Page extract>
★ ★ ★
The Washington Post editorialized a couple of days ago about the explosion of local "newspapers" that are actually just hyperpartisan attack sites in disguise. Here's the fifth paragraph:
Stories are generated by robots and sometimes stuffed full of made-up quotes — a trend known as “pink-slime journalism.” The name is borrowed from a pasty meat byproduct added to ground beef sold in supermarkets to unsuspecting consumers. A tally of these websites by Columbia Journalism Review researcher Priyanjana Bengani found that hyperpartisan liberal “local news” sites were dwarfed by their conservative counterparts. The number is staggering: at least 1,100 sites through numerous networks run by at least five distinct corporate entities, in every state, all of them traceable through a confusing web of limited-liability companies to businessman Brian Timpone.
Why the fifth paragraph? Because for some reason the Post's first four paragraphs are all about fake liberal newspapers, even though by their own count there are 1,100 conservative versions of pink slime journalism and only 62 liberal versions. But if you just skimmed the first few paragraphs and then turned the page you'd never know this. You'd think it was an exclusively liberal phenomenon.
★ ★ ★
Supplied records>

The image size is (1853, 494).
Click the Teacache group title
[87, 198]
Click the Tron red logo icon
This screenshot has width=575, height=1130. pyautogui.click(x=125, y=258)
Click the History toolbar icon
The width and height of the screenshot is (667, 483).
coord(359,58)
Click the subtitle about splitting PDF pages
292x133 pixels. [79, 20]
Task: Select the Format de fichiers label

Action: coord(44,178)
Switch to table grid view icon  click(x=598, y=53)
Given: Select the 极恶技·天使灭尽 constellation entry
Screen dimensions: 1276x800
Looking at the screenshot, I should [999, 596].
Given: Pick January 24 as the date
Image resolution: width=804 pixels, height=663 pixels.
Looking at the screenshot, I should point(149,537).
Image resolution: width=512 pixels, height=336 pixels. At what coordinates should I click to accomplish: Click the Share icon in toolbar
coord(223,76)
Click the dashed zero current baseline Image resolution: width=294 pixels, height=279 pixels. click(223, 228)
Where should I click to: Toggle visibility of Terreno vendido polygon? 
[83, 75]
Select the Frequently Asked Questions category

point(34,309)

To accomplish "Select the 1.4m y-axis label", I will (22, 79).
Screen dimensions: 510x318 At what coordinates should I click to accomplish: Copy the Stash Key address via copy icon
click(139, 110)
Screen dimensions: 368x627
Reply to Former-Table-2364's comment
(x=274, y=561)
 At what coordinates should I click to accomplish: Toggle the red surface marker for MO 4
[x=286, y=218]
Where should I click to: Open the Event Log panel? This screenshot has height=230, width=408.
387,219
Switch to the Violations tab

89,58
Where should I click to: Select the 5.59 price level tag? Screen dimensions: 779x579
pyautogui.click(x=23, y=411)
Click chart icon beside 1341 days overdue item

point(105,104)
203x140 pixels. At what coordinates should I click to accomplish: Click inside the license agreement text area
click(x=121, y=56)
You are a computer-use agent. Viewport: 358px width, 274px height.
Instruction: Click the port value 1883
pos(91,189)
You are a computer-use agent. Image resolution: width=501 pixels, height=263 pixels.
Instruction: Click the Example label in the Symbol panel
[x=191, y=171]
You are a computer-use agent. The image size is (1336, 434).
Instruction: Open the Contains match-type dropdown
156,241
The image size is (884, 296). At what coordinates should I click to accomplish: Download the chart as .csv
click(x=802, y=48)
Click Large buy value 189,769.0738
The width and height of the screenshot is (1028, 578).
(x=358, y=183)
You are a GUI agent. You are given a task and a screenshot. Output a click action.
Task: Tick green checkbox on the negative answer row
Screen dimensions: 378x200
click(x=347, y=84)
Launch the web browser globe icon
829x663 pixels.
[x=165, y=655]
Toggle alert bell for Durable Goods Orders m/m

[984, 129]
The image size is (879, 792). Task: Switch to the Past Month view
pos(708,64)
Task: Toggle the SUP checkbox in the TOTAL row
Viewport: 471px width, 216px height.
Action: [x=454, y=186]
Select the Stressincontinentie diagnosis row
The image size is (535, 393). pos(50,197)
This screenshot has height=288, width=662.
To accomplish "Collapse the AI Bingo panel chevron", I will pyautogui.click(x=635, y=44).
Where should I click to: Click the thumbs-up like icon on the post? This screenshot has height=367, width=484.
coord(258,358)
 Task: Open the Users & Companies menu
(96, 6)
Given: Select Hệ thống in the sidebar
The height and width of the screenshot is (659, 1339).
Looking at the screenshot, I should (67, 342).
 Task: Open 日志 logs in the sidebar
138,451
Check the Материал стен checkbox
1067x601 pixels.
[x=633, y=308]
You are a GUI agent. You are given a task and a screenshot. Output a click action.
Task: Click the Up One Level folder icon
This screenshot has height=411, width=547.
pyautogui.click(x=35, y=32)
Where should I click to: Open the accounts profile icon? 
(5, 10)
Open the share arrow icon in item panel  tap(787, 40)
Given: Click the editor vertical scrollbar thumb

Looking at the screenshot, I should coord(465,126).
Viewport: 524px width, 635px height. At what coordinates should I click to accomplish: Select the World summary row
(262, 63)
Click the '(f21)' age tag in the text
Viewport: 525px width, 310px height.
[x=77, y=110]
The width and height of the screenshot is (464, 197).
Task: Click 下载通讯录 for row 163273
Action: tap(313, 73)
★ ★ ★
Activity list>
(a) Answer these questions using the commentary on pink-slime news sites:
(i) Which Columbia Journalism Review researcher made the tally of these websites?
(ii) According to the Post's own count, how many liberal versions of pink-slime journalism are there?
(iii) What is the name "pink-slime journalism" borrowed from?
(b) Write what follows the last sentence of the commentary on pink-slime news sites.

Results of the tasks>
(a)
(i) Priyanjana Bengani
(ii) 62
(iii) A pasty meat byproduct added to ground beef sold in supermarkets to unsuspecting consumers

(b)
My old friend Monika Bauerlein, CEO of Mother Jones, is also upset at this little drive-by shooting:
Apologists on both sides of the political spectrum argue that all outlets these days are biased, even when they don’t admit it — so what’s the difference? But the distinction is obvious. People know more or less what they’re getting when they tune in to Fox News or open up a copy of Mother Jones. These institutions’ primary purpose is to make money by putting out news, and they don’t profess in their very name to be independent.
I would be pretty careful about comparing a small, nonprofit magazine—or anything else, for that matter—to a massive, moneymaking juggernaut of outrage and fake news. It's true that the point here is simply that both outlets aren't pretending to be something they aren't, which is fair enough, but why not show a little more care and compare, say, Mother Jones and National Review? Or Fox News and MSNBC? Nobody who even tries to do honest journalism deserves to be in the same sentence as Rupert Murdoch's cancer on the soul of America.